El canto del cuco
Eugenio Nasarre
La clave de la vida de Eugenio Nasarre, que acaba de apagarse aquí abajo, está en sus profundas convicciones religiosas. Era un buen cristiano, con una entrañable vida familiar
Conocí a Eugenio Nasarre hace más de medio siglo y, desde entonces, con más o menos intensidad, habíamos mantenido el contacto, que en los últimos tiempos se había vuelto cercano. Constantemente nos intercambiábamos artículos y opiniones. Su inesperada muerte me ha conmocionado. Uno se encuentra en la vida con pocas personas de la talla moral, espiritual e intelectual de este hombre que se ha ido en silencio. Nunca le gustó hacer ruido. Ni siquiera en su tiempo de político activo, como diputado o alto cargo en el Ministerio de Educación o cuando le tocó, con UCD, el endiablado puesto de director general de RTVE. Lo suyo era la comunicación, la enseñanza, Europa y, por supuesto, la política. Sobrepasaba ampliamente el nivel medio de la actual clase política. Desde sus firmes convicciones democristianas y europeístas trabajó siempre por la concordia. Últimamente estaba muy preocupado por lo que está pasando en España y había promovido iniciativas en defensa de la Constitución.
En la pasada Navidad me mandó este mensaje: «¡Cómo pasa el tiempo! Hace 60 años dábamos los primeros pasos en la Escuela y yo publiqué mi primer artículo en Signo». Por esas cosas del destino o de la providencia, Nasarre y yo estudiamos juntos en la Escuela de Periodismo de la Iglesia, la de Herrera Oria, y en la Facultad de Filosofía y Letras. Por la mañana en la Facultad y por la tarde en la Escuela. Y participamos juntos en las protestas estudiantiles contra el régimen franquista, aunque ni él ni yo tiramos nunca piedras a los «grises». Nos movíamos en la JEC (Juventud Estudiante Católica). Aún no se ha hecho justicia al papel de los católicos, mucho más importante que el de los comunistas o socialistas, en la llegada de la democracia. No sólo tras la muerte de Franco, con el protagonismo de UCD y la Iglesia posconciliar en la Transición, sino en el agitado tardofranquismo.
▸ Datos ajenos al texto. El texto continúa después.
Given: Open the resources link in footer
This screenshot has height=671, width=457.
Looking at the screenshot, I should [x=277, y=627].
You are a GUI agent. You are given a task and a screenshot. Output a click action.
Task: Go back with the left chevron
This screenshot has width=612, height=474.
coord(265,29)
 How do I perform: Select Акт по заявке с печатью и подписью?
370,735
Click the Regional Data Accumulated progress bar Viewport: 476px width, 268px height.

En el campo de la comunicación, que era en el que Eugenio Nasarre y yo más nos movíamos, baste señalar a «Signo», «Cuadernos para el Diálogo» o la labor iluminadora de los «Tácito» en el diario «Ya». Es de justicia reconocerlo.
Pero me parece que la clave de la vida de Eugenio Nasarre, que acaba de apagarse aquí abajo, está en sus profundas convicciones religiosas. Era un buen cristiano, con una entrañable vida familiar. Acababa de celebrar con Maxi, su mujer, y sus hijos sus bodas de oro matrimoniales en Roma. Nunca perdió la fe, en el tsunami de increencia que nos invade. La fe, dice María Zambrano, es el argumento de la esperanza.